Interviewee: Just put Mr Tan will do lah. Need to write till so clear meh? You ask so much for what? I am very busy now, that’s it okie?
This is why in most of my news articles, the people interviewed are quoted as Mr Lee, Mrs Tan, Miss Chan, Madam Tay etc etc etc. Sometimes, they are simply quoted as "a neighbour who declined to give her name" or "a resident who requested not to be named".
And the worst scenario takes place when the interviewee hears the “cha-kaa” clicking sound of the camera. Two things may happen then. One, he automatically shuts up and runs away as if he had just seen a ghost. Or two, he turns nasty and demands that his photograph be deleted.
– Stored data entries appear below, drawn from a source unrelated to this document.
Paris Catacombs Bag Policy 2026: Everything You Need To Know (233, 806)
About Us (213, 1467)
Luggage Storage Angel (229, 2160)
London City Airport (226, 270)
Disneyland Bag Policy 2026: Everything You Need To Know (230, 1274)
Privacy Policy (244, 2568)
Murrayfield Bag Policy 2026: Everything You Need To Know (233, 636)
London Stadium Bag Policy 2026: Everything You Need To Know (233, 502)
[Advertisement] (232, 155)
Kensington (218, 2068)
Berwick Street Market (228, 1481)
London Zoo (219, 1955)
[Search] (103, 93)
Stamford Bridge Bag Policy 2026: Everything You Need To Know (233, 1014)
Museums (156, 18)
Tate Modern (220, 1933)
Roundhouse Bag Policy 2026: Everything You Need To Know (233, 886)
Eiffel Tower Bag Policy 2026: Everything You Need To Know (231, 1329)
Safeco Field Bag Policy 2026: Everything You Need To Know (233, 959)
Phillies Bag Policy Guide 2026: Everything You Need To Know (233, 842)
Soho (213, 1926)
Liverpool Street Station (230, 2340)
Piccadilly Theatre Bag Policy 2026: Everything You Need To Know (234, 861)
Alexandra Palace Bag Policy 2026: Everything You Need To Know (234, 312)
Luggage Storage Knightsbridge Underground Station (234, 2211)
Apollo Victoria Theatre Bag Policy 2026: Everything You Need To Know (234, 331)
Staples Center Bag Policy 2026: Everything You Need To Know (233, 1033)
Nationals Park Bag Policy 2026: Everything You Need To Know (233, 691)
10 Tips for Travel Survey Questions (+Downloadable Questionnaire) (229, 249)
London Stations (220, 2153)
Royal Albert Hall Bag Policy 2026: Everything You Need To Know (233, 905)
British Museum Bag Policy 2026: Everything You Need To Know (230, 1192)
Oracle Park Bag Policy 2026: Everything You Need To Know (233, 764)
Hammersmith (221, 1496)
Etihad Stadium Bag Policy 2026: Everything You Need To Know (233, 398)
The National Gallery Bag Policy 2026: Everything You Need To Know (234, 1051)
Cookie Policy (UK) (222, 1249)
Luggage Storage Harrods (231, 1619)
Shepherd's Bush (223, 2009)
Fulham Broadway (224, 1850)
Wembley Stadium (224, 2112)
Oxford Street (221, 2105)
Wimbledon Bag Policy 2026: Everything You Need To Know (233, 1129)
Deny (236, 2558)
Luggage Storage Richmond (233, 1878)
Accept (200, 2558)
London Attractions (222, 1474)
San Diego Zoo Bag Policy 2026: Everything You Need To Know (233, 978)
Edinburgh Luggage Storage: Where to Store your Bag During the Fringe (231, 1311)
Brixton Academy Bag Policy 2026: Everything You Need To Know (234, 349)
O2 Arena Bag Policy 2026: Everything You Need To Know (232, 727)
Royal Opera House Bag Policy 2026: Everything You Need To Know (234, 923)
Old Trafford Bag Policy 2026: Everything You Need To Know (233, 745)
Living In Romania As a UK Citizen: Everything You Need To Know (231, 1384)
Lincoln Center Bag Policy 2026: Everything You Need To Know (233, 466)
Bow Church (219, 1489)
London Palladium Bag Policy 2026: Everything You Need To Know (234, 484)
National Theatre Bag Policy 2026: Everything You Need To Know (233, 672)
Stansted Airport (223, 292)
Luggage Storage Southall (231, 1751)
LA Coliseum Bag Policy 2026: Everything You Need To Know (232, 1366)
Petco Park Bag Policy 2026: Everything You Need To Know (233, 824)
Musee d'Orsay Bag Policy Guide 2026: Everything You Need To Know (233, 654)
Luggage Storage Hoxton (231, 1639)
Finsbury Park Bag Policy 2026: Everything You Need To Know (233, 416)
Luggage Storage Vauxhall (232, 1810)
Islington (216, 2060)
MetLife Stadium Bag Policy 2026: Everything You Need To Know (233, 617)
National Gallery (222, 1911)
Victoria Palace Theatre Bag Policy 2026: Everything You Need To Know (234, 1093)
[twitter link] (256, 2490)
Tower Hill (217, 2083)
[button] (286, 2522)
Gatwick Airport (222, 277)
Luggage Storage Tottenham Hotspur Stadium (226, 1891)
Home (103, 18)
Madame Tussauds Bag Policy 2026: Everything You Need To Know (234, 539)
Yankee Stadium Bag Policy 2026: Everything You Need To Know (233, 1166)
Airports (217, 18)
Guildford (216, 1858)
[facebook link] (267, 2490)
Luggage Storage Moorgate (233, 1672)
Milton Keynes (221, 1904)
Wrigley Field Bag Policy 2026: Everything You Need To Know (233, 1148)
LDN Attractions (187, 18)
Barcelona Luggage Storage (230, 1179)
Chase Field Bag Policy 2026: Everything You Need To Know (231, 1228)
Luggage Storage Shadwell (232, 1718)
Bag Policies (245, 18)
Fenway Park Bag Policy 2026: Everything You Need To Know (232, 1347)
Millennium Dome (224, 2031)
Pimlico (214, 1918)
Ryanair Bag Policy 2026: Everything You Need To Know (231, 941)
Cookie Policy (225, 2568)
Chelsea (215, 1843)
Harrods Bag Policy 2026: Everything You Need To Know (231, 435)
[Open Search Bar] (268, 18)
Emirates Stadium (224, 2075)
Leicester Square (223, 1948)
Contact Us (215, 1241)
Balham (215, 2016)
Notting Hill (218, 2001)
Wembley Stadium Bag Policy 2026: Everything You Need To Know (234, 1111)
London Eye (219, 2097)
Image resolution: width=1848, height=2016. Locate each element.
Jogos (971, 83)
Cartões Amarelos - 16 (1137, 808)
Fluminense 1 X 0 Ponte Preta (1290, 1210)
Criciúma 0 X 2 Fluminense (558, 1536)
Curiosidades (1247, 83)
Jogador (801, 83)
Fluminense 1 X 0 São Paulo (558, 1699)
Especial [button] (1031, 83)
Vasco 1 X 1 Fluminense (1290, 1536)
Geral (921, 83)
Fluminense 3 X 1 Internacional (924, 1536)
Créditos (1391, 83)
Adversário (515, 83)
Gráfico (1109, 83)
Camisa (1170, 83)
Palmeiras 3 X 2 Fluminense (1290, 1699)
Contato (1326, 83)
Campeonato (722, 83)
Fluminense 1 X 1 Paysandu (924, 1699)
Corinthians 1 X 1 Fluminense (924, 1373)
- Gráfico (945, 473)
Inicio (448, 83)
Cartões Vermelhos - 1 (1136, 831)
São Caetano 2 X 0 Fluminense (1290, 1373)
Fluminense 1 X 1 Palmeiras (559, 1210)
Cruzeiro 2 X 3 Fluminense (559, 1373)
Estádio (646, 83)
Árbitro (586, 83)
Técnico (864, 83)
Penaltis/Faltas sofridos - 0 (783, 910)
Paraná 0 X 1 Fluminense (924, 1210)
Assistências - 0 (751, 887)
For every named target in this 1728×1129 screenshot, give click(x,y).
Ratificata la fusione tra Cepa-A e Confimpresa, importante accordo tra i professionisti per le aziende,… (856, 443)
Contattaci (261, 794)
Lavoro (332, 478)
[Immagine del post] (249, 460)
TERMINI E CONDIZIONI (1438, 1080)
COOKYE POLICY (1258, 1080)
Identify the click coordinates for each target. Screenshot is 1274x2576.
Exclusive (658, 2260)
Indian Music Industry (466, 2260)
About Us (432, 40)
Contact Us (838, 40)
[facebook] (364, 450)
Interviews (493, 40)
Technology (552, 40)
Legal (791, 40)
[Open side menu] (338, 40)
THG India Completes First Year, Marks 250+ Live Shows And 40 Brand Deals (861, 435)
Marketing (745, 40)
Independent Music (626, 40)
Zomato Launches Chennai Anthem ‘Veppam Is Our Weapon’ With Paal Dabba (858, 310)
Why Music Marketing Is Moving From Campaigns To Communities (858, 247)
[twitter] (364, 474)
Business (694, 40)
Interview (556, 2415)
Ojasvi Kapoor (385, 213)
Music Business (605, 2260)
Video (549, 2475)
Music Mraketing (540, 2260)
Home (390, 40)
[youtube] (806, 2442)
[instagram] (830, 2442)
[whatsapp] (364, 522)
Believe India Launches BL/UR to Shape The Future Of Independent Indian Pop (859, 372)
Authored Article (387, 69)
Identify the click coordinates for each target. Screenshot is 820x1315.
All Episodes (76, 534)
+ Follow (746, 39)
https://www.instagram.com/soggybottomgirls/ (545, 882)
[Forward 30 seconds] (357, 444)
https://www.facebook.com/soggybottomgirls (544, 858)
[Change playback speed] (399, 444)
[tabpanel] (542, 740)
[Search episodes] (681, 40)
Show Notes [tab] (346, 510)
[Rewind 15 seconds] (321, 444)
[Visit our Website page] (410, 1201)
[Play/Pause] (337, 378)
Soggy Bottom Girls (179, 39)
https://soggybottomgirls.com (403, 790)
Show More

It seemed that many people are afraid to be held responsible for their opinion or what they have said. And they are “scared out of their wits” if their faces (photographs) are associated with their comments.
But why? What is there to be afraid of, if you are giving your honest and harmless personal opinion? (Of course, I do not mean comments that may hurt people or cause unrest such as racist remarks etc.)
You might have seen some television news crew trying to find interviewees on the streets and people simply make detours or bend their heads low as they walk by. Some smile awkwardly and shake their heads to show that they do not want to appear on TV. Others run away long before the TV crew could get near them.
I can understand these reactions. It is almost the same as sitting in a lecture theatre and slumping as low as possible in your seat, hoping the lecturer will not call on you to answer questions. It's like being afraid to say something “stupid” and “silly” in front of everyone, a kind of "cowardly" behaviour which I have experienced before too.
Well, perhaps it is the Singapore context, where everything has to be kept in right order, and mistakes are often unforgivable, that created this “phenomenon” whereby no one wants to risk anything (even if it might be nothing) at all by giving their opinion.
But come to think of it, there is something seriously wrong somewhere, if we are afraid to be associated with what we think or what we have said.
If you have said something with a true heart and clear conscience, be proud of it.